2. Five medication errors out of 29 opportunities during medication administration observation, resulting in a medication error rate of 17.24 %. The facility's medication refrigerator temperatures logs had missing data for 3 months. Routine medications were not available for three residents. Failed to accurately dispose unused medications. Expired and unlabeled medications were found in medication cart.
3. Resident Council identified issues and concerns had not been addressed and resolved for the past four months when call lights being remained unanswered for an extended amount of time, nutritional needs not to be met (cold and bland food), preferences not honored and did not offer alternative with similar nutritive value. Residents felt their grievances were not listened and resolved.
During an interview with ADMIN on 08/10/2022 at 11:16 am, stated that he understood the need for better written communication between departments for issues that arise in Resident Council. ADMIN admitted that he was unaware of multiple problems with food (in reference to palatability, temperature). ADMIN stated that he did not see the official report of minutes and he was told by other staff of the issues that arose during Resident Council at morning stand up. Requested for call light audits several times, did not receive. ADMIN unaware of call lights being turned off and having such a long response time.

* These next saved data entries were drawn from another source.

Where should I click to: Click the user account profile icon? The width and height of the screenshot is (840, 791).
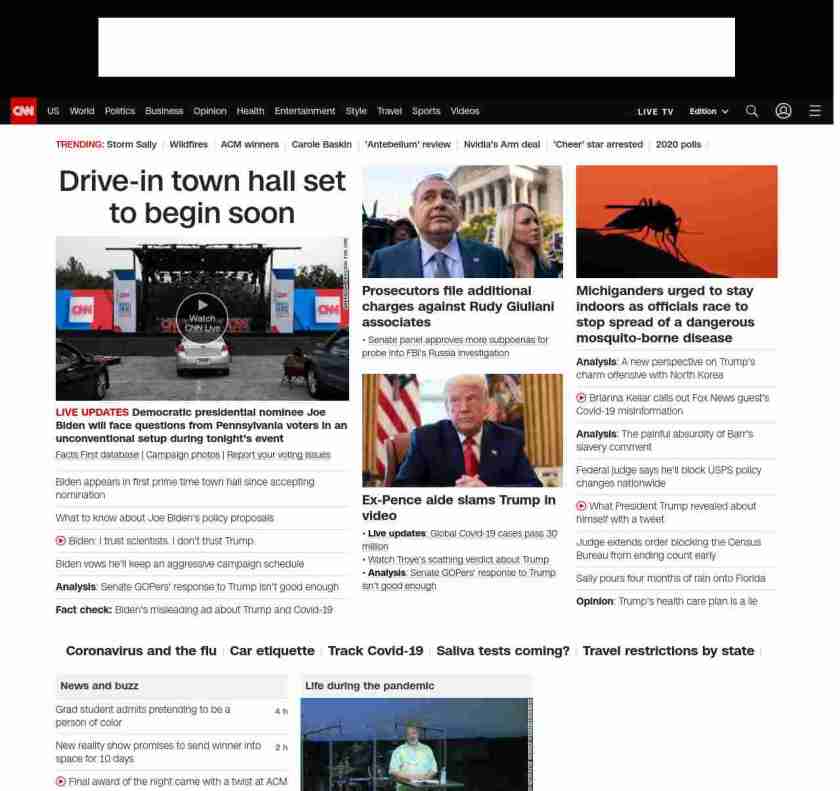(783, 111)

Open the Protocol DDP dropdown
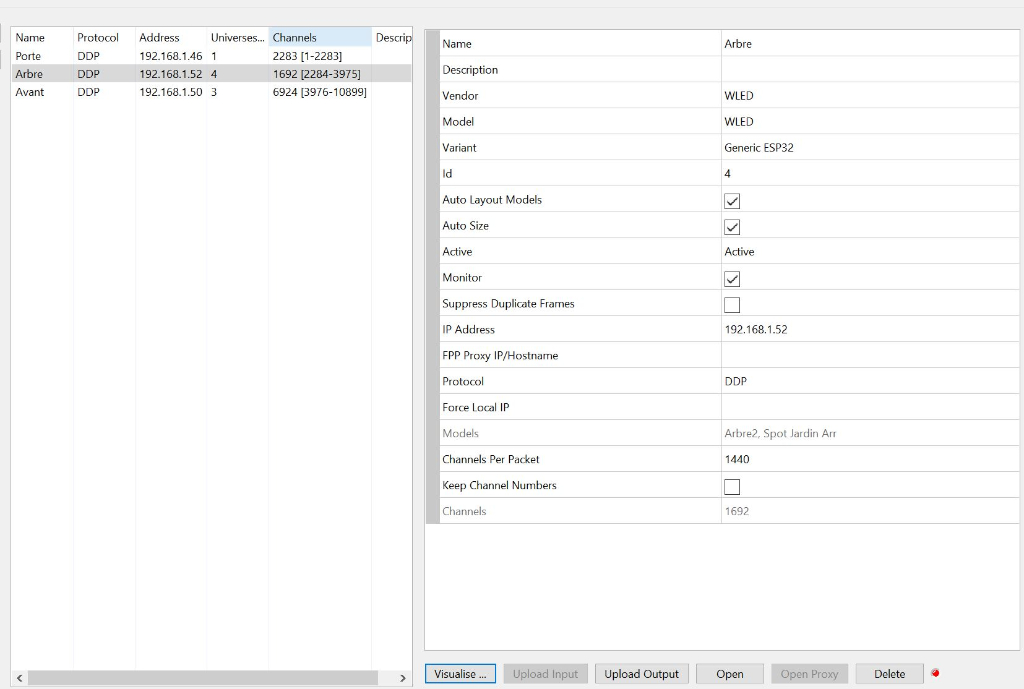pyautogui.click(x=868, y=382)
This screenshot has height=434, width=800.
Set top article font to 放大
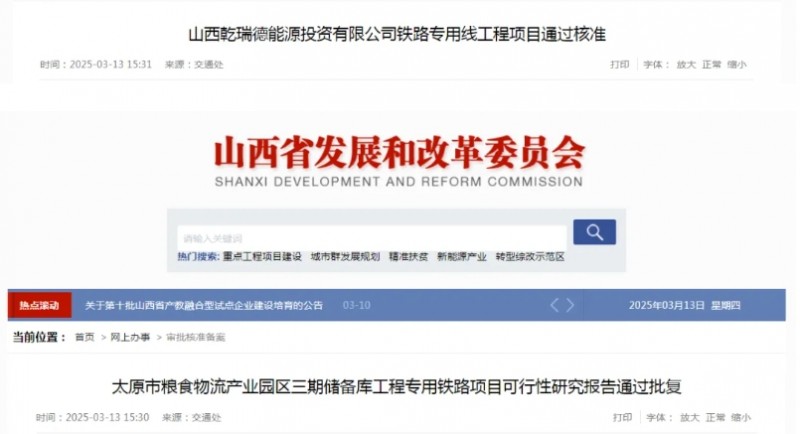click(686, 64)
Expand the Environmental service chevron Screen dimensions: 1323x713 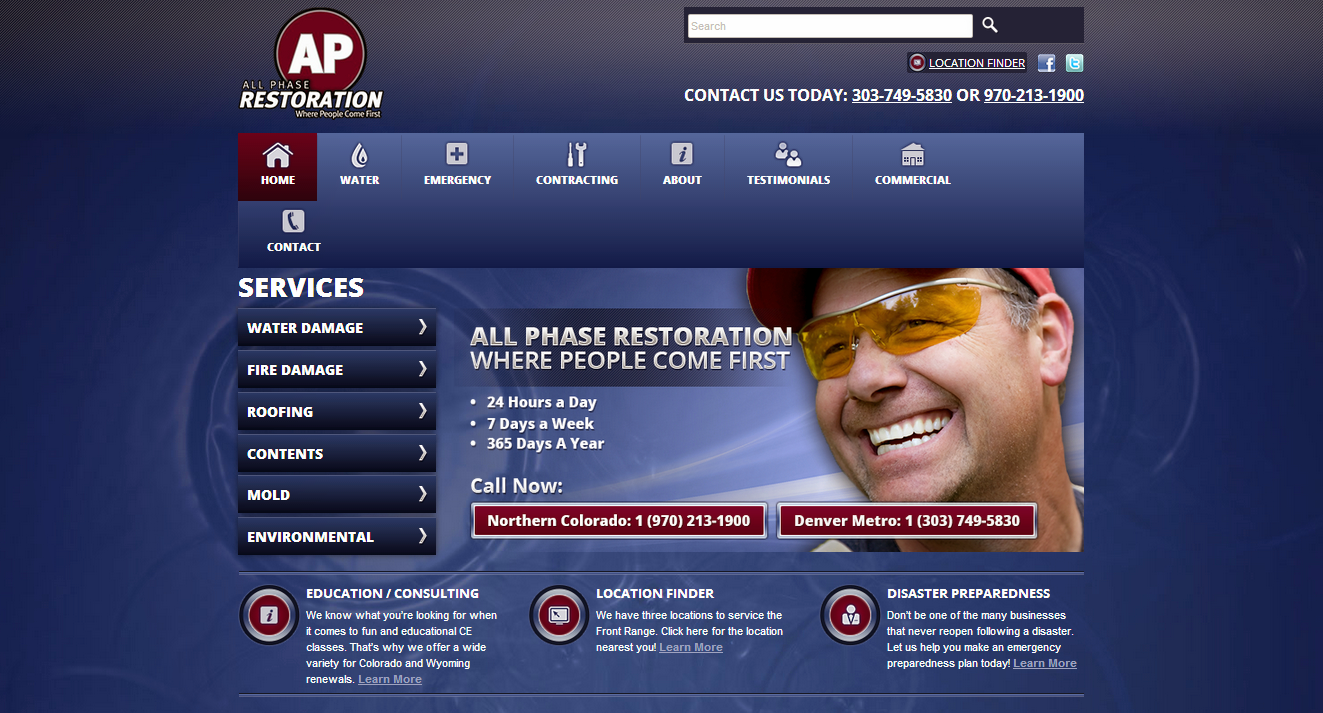pyautogui.click(x=423, y=535)
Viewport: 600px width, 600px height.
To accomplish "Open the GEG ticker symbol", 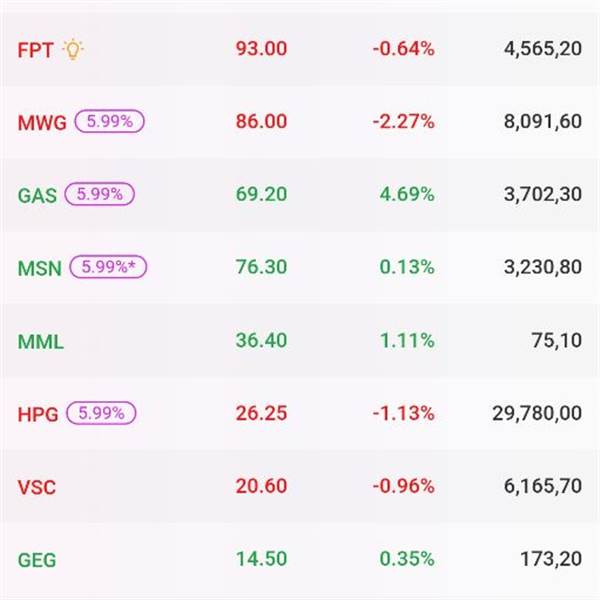I will coord(38,560).
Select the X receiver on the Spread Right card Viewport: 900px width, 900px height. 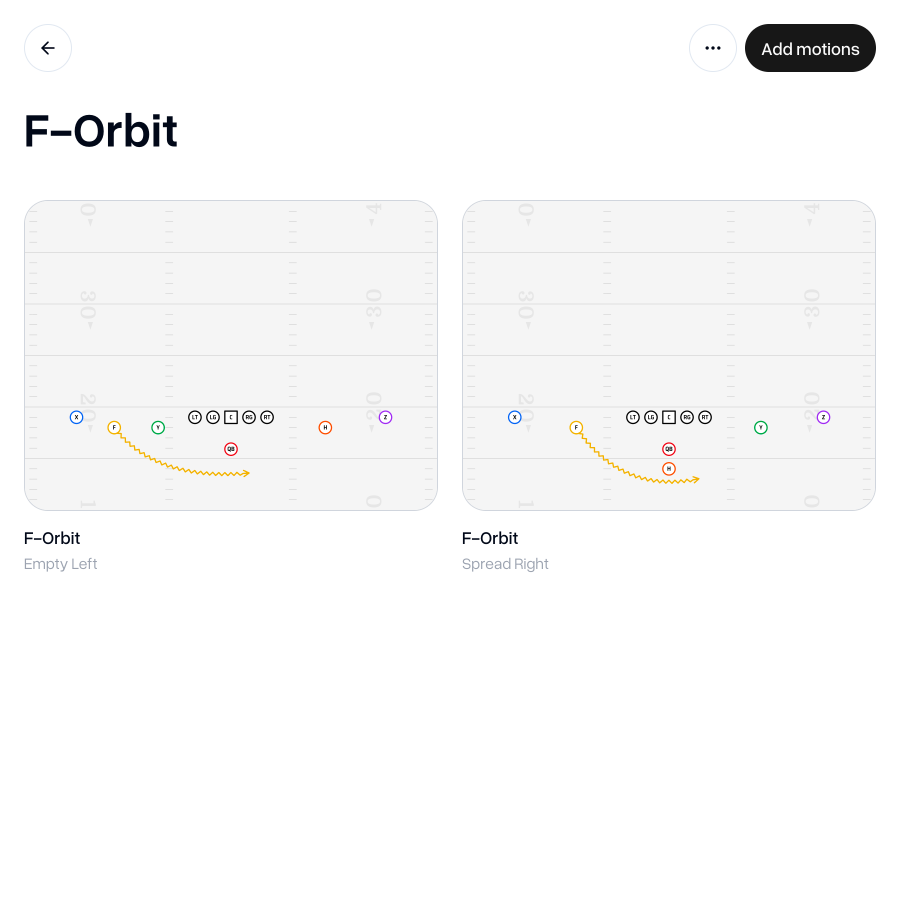(515, 417)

4. Two of eighteen smoking residents (Resident 74 and 49) admitted that they smoked on their patio and there were approximately thirty cigarettes found on the ground in the resident's patio in the bark under a tree approximately two feet away from dry brush.
During a concurrent observation and interview dated 8/8/22 at 1:35 PM, with the Director of Nursing (DON) and Administrator (ADMIN), both individuals stated they were unaware that this Resident 74 smoked; however, upon further investigation it was noted in social workers notes, care plans, assessments, and this individual's name was written on the smoking list provided by the facility. Both ADMIN and DON were shown the list provided by the facility of the smoking list and they were able to identify two out of eighteen residents that they were aware that smoked on their patio, an undesignated area, without staff or proper safety equipment present.
During an observation on 8/9/22, at 9:40 am, an empty pack of cigarettes was observed in a garbage can. The garbage can was against the building, directly in between Resident 49 and Resident 67's doors that lead to an adjoined patio area. The patio area that belongs to Resident 67 had dirty linen scattered on the ground and the area was cluttered with miscellaneous items including trash. Resident 67 had an overgrown garden area with wooden planks on the ground. This posed as a fire danger due to Resident 49 not having a receptacle to extinguish his cigarettes when smoking outside on the patio.
During an interview on 8/10/2022 at 11:43 AM, Administrator (ADMIN) stated the resident was spoken to in regard to smoking at designated gazebo area. Stated all residents are now out to the gazebo during arranged smoking times. Upon later observation during smoking schedule breaks, it was noted that Resident 74 was not participating in set smoke breaks.